Statistical test in R for count data I am struggling with using the correct test for count data in R. The dataset I have is the number of nymphs produced by three aphid species on wheat.
So this is count data with one response variable (number of nymphs) and one explanatory variable with three levels (i.e. three different species).
I want to test whether there are any differences between the three species with the number of nymphs they produce.
I think that I should not use an ANOVA with count data. I have tried a GLM with QuasiPoisson, but I am struggling to interpret the output and be sure that I have used the correct test. Essentially I want to equivalent for a one-way anova but for count data.
 A: I suggest two consideration before modelling.


*

*Are you or not comparing fecundities of species through their lifetime? 
Poisson distribution might not be the case here if you do compare in this way, because species might have different lifespan on the same host plant, Poisson however refer to occurrence of events at the same time interval. Non-parametric comparison can be used here but please try to have enough replicates because generally non-parametric methods are more conservative. 

*If hypothesis on Poisson is met here, it will be better to check whether, overall, the average value of response variable equal to their dispersion. You might consider to use "Negative binomial regression" if your data is over-dispersed. 
A: I would suggest a Kruskal-Wallis test followed by Dunn Test for multiple comparisons:
library(dunn.test) #available on CRAN

## count data
df <- data.frame(group=LETTERS[1:3], count = c(1,3,5,4,4,6,1,3,5,2,3,5,1,5,3,4,2,5))
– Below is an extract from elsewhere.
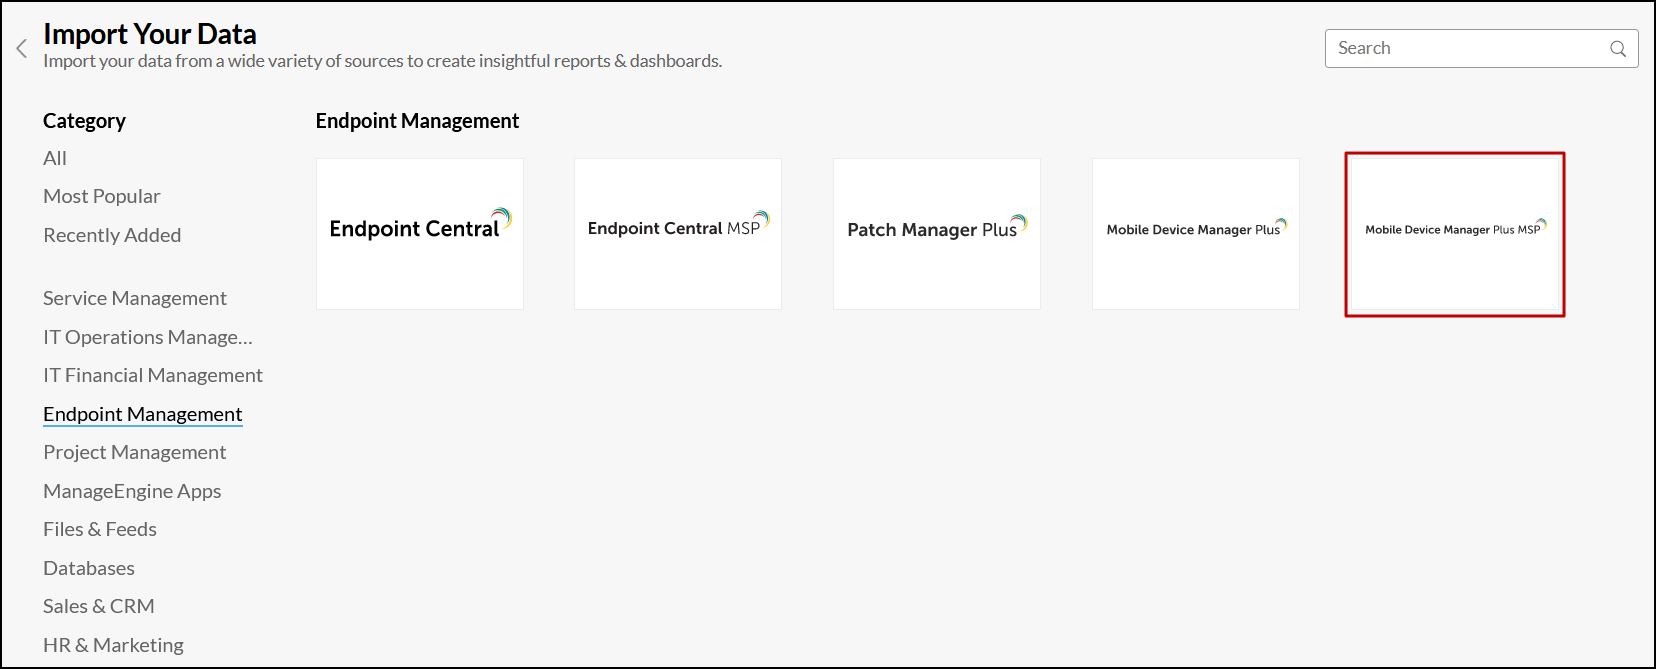This screenshot has width=1656, height=669.
Task: Click the magnifier icon in the search box
Action: click(1617, 49)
kruskal.test(count~group, data=df)

#Kruskal-Wallis rank sum test
#
#data:  count by group
#Kruskal-Wallis chi-squared = 8.7041, df = 2, p-value = 0.01288






# non-formula usage (default "holm" method)
dunnTest(df$count,df$group)

#Dunn (1964) Kruskal-Wallis multiple comparison
#  p-values adjusted with the Holm method.
#
#  Comparison         Z     P.unadj      P.adj
#1      A - B -1.131517 0.257837400 0.25783740
#2      A - C -2.925386 0.003440288 0.01032086
#3      B - C -1.793869 0.072834082 0.14566816

A: I like your original approach. There is a worked example here. I have never done Poisson regression, but that seems to me what you have here, where number of nymphs is your Poisson distributed y and species is your factor variable x.
glm(y~x, family="poisson")

You would interpret the output similarly to how you would interpret an ordinary ANOVA output from R.